DIRECTIONS:
Every line from the one holding "شوكي رئيس حزب" through the final line of the entries is to be reproduced exactly, and no other line.
━━━ GIVEN DATA
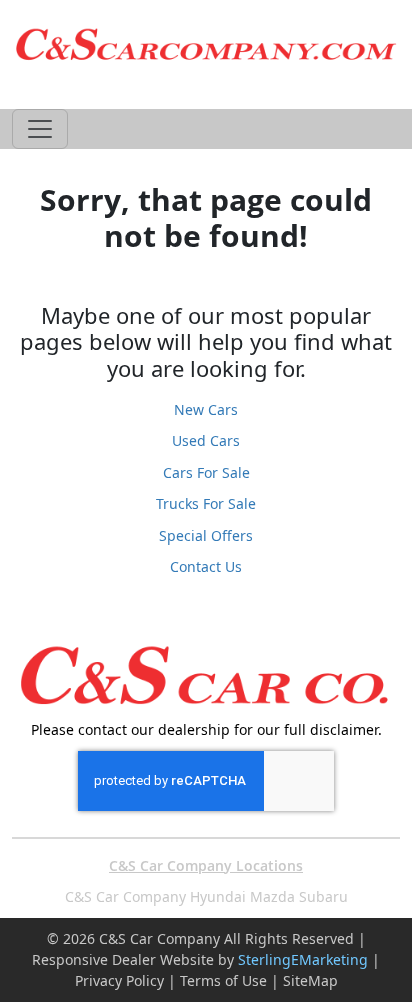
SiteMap (310, 980)
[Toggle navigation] (40, 129)
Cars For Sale (206, 472)
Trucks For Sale (206, 503)
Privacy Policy (119, 980)
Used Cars (206, 440)
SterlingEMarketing (303, 959)
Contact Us (206, 566)
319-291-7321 (206, 88)
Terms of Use (223, 980)
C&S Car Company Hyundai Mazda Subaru (206, 896)
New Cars (206, 409)
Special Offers (206, 535)
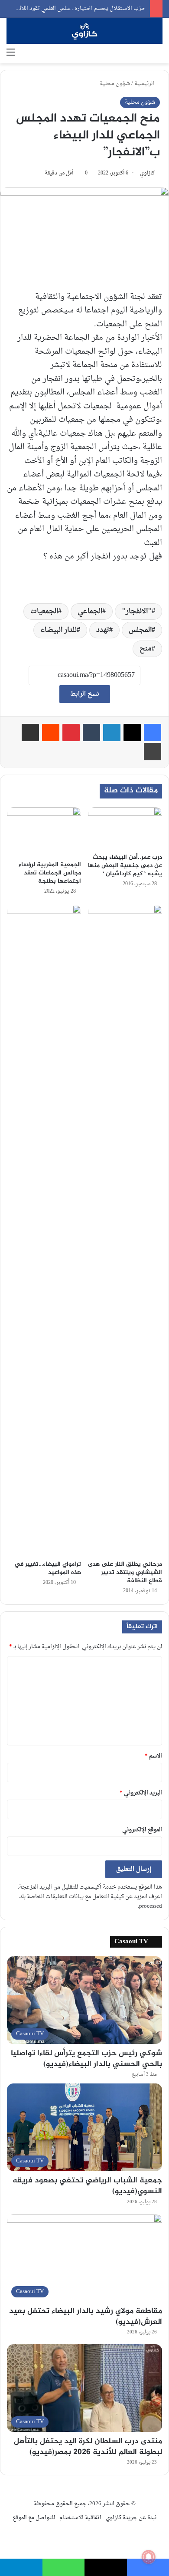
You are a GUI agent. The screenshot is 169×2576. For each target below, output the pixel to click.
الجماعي (90, 611)
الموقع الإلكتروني (142, 1829)
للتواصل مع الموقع (34, 2517)
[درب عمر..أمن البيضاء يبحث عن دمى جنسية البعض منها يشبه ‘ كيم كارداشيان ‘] (125, 828)
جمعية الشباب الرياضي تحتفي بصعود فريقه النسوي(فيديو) (87, 2186)
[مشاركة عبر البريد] (30, 732)
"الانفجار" (137, 611)
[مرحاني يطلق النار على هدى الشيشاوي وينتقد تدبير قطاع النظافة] (125, 1230)
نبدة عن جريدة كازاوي (131, 2517)
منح (146, 648)
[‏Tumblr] (91, 732)
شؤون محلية (115, 83)
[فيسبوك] (152, 732)
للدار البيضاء (58, 630)
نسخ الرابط (84, 694)
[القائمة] (10, 52)
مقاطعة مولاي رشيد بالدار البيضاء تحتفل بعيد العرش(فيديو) (85, 2317)
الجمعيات (44, 611)
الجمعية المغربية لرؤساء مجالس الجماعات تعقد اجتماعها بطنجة (50, 873)
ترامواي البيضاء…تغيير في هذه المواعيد (47, 1568)
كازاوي (147, 173)
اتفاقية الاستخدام (80, 2517)
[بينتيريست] (71, 732)
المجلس (140, 630)
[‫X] (132, 732)
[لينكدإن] (111, 732)
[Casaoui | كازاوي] (84, 31)
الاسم (153, 1756)
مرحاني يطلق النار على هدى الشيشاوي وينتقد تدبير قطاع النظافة (125, 1572)
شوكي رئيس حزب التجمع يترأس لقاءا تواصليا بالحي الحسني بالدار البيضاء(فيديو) (86, 2059)
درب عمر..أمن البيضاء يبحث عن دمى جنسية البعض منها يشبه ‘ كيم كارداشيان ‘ (125, 865)
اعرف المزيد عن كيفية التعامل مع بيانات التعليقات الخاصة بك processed (90, 1901)
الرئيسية (145, 83)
━━━━━━
RESULT OF THIS TASK:
شوكي رئيس حزب التجمع يترأس لقاءا تواصليا بالحي الحسني بالدار البيضاء(فيديو) (86, 2059)
درب عمر..أمن البيضاء يبحث عن دمى جنسية البعض منها يشبه ‘ كيم كارداشيان ‘ (125, 865)
اعرف المزيد عن كيفية التعامل مع بيانات التعليقات الخاصة بك processed (90, 1901)
الرئيسية (145, 83)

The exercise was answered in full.